Introducing the CERT-EU Cyber Threat Intelligence Framework

By CERT-EU , on

Cyber threat intelligence is only as useful as the foundations it is built upon. Without a shared vocabulary, consistent methods, and clear priorities, even the best analysis risks being misunderstood, misapplied, or lost in translation between the teams that produce it and the people who need to act on it.

Today we are publishing our Cyber Threat Intelligence Framework — the analytical and operational backbone of how CERT-EU classifies, assesses, and prioritises malicious cyber activity relevant to Union entities, our constituents, and their wider ecosystem.

Why a framework — and why now?

Union entities operate in an increasingly complex threat environment. They span multiple countries, sectors, and partnerships. They rely on shared systems, common software, and interconnected supply chains. A threat to one can quickly become a threat to many.

Over the years, we have refined our internal methods to keep pace with this reality. The framework formalises that work into a single, transparent reference document. It is designed to serve two audiences: our analysts who produce threat intelligence, and the security officers, primary operational contacts, and decision-makers across Union entities who receive it and act on it.

What is in the framework?

The framework introduces the core concepts and scales that structure our CTI products:

  • Malicious activities of interest (MAIs) — how we define what we track and why.
  • Ecosystem — the components (countries, sectors, events, partners, providers, software, and systems) that determine whether a threat is relevant to our constituents, even when they are not directly targeted.
  • Threat and counter-threat categories — classifying activity by adversarial intent, from cyberespionage to hacktivism, cybercrime, and beyond.
  • Threat domains — a hierarchical model for scoping the geographical and institutional reach of a threat.
  • Threat levels and threat actor levels — structured scales for prioritising alerts and adversaries.
  • Confidence and uncertainties — how we assess information quality using the NATO Admiralty Code and communicate analytical uncertainty using FIRST-standard language.
  • Attribution — the principles that govern our strictly technical, evidence-based approach to linking activity to threat actors.
  • Scoring — how we calculate threat and mitigation scores to support prioritised defence planning.

The framework is also a key enabler for our Full-Spectrum Adversary Approach, our own flavour of threat-informed defence, which relies on consistent modelling of threats across both strategic and technical dimensions.

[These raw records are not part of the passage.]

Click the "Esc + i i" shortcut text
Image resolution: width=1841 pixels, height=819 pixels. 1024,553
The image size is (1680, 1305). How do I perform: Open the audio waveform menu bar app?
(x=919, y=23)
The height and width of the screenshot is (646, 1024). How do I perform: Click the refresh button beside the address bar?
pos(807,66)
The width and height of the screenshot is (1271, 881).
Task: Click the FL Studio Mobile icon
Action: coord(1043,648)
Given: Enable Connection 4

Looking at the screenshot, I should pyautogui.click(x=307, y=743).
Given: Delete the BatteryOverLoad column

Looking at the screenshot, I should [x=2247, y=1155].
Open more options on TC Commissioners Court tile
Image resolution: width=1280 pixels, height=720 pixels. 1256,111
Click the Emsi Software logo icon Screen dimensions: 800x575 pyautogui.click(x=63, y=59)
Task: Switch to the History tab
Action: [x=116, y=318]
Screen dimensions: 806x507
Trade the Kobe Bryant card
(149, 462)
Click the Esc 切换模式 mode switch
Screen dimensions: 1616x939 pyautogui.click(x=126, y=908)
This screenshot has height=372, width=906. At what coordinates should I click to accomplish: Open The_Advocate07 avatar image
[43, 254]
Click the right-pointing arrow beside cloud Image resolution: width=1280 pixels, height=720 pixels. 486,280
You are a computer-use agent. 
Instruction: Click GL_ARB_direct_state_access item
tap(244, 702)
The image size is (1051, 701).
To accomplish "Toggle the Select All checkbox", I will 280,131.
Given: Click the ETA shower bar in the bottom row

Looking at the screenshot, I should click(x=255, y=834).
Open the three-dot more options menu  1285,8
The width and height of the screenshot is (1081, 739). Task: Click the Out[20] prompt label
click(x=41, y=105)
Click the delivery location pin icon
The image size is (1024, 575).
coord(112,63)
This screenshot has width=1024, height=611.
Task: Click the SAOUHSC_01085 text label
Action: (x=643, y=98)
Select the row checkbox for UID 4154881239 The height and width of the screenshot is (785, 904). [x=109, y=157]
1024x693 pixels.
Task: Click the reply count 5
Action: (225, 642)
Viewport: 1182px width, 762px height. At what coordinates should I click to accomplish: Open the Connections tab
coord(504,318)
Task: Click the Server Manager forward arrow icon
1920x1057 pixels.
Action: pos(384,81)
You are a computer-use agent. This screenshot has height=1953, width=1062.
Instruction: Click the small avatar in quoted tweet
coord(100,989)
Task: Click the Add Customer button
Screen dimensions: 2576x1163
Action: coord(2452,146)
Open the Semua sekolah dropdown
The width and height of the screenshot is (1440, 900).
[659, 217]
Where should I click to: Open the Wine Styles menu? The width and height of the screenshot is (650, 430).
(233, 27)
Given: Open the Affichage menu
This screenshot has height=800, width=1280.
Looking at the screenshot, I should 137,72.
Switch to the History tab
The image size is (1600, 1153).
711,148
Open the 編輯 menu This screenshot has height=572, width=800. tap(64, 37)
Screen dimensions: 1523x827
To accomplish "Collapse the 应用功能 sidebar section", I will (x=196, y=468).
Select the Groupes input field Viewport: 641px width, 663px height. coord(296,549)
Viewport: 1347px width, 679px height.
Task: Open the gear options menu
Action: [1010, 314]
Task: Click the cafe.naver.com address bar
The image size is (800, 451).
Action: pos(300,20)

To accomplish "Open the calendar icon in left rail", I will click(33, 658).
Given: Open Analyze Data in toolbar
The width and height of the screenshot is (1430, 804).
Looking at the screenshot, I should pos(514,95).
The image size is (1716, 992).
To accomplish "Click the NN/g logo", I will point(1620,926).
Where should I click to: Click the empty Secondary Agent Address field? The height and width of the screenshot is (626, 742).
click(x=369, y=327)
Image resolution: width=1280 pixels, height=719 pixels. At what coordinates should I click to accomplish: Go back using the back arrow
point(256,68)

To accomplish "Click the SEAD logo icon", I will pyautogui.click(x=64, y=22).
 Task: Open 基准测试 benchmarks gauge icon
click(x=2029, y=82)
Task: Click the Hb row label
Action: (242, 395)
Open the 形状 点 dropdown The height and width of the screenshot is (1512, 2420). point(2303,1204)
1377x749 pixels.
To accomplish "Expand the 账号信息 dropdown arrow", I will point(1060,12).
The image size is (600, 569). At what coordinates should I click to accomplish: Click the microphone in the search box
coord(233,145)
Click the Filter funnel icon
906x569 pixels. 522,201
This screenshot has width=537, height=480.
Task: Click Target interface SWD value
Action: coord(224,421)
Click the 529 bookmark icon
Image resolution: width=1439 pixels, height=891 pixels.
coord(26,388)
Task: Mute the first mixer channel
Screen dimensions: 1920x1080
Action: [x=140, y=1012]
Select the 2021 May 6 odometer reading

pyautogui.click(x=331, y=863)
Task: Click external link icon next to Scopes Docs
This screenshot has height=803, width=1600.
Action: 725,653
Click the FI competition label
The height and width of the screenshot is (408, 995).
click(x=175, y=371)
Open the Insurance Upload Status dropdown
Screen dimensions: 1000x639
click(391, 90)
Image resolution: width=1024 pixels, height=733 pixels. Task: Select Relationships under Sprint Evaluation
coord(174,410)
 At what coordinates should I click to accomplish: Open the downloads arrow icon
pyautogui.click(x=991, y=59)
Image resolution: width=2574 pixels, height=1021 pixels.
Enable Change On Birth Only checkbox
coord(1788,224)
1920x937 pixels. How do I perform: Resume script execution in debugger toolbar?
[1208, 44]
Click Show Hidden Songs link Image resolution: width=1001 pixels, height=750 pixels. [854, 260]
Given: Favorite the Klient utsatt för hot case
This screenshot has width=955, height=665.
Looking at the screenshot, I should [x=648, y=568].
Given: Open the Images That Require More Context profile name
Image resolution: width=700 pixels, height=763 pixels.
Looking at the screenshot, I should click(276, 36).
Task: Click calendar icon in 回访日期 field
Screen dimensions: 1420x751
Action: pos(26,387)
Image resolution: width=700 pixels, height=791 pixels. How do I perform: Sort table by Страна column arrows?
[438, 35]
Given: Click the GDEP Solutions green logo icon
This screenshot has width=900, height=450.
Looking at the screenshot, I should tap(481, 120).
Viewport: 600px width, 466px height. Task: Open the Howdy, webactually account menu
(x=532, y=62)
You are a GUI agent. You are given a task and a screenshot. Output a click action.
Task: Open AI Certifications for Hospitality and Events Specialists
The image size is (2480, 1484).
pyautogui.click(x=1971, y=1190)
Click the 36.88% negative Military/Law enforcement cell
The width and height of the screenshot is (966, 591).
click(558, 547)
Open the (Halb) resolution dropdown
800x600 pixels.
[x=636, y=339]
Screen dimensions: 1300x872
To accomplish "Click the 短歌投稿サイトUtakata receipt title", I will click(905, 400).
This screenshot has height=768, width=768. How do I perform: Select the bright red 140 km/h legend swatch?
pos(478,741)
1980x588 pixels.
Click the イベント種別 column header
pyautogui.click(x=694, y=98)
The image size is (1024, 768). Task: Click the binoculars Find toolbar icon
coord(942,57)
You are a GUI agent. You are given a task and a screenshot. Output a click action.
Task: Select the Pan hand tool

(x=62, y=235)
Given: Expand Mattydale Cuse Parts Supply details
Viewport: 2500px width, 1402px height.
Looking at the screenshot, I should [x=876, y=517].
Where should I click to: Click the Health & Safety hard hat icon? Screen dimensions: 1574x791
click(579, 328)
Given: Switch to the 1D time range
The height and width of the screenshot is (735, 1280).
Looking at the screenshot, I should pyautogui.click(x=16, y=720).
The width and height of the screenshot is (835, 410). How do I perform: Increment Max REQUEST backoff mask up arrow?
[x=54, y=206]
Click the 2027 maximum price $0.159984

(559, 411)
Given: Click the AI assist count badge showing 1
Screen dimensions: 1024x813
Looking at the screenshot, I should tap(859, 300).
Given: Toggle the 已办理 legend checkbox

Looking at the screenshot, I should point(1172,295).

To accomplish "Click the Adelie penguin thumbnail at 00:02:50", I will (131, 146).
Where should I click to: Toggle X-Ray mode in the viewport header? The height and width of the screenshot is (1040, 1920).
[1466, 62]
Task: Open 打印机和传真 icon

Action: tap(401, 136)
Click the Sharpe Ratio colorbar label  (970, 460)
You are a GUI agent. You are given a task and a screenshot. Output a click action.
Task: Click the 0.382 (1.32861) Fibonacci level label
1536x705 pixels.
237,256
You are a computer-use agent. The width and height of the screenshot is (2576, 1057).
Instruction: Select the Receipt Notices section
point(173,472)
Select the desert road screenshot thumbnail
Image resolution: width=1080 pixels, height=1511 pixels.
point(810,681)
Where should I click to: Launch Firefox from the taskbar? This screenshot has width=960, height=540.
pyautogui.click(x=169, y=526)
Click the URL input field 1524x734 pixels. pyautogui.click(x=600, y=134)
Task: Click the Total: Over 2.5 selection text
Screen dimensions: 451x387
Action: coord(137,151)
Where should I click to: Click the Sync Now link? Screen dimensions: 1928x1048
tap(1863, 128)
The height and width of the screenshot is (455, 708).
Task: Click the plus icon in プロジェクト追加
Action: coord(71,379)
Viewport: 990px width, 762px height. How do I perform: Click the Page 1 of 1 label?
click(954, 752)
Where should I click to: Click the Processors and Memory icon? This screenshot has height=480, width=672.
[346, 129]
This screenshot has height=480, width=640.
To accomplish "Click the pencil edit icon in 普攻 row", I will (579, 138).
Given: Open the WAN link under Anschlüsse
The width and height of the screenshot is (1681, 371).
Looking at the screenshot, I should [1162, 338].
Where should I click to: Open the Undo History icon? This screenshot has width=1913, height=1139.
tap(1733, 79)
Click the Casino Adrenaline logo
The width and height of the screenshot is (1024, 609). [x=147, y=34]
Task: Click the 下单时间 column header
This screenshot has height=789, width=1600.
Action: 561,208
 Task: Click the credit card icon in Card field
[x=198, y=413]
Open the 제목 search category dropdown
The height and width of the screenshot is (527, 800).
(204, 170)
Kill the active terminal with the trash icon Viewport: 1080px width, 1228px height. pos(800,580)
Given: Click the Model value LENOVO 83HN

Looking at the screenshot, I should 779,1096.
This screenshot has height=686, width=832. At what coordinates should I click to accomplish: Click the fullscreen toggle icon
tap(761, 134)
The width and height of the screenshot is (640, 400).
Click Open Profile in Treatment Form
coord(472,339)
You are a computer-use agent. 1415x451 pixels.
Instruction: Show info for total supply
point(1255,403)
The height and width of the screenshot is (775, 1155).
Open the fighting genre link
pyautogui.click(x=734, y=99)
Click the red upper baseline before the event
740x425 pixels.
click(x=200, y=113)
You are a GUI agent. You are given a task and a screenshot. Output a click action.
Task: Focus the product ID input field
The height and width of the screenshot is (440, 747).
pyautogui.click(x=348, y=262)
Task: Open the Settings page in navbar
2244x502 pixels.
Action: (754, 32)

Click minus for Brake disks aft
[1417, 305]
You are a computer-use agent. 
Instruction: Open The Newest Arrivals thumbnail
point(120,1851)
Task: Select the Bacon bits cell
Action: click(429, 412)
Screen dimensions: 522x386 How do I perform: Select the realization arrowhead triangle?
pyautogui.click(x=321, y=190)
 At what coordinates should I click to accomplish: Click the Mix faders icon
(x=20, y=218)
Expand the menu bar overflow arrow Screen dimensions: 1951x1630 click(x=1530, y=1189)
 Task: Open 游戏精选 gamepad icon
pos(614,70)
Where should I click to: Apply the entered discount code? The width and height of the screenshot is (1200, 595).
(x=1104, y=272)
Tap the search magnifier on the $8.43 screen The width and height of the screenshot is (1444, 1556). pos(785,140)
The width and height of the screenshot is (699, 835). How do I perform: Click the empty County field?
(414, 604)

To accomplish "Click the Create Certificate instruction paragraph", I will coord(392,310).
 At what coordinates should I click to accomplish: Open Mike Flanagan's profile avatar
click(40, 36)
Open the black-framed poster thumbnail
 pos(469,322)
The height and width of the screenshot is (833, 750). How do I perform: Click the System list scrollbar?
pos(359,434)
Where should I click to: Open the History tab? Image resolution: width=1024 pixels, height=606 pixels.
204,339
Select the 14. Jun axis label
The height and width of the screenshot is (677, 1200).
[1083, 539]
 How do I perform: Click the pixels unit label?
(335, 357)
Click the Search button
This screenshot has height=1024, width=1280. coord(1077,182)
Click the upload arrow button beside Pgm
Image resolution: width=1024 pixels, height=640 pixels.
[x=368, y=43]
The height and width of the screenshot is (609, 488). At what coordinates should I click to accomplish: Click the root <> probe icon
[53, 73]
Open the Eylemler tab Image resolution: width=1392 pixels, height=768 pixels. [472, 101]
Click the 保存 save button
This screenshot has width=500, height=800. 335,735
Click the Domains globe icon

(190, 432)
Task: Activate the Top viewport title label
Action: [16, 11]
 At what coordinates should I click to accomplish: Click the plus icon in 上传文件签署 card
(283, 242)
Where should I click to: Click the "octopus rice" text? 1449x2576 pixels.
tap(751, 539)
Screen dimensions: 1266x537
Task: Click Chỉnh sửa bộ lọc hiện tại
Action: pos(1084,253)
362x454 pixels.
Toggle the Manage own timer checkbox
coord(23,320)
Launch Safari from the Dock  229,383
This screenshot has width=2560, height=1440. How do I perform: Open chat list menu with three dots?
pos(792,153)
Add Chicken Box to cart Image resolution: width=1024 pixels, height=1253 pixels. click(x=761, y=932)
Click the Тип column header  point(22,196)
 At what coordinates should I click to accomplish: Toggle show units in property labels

Built on recognised standards

The framework does not reinvent the wheel. It aligns with EU cybersecurity regulations, MITRE ATT&CK, NATO intelligence standards, and FIRST good practices for CTI reporting. Where we have developed our own methods — such as the ecosystem model or the scoring formulae — we have documented the reasoning transparently.

A living document

The framework reflects our current practices, but it is not set in stone. We expect it to evolve as the threat landscape changes, as regulations develop, and as we learn from our constituents and partners.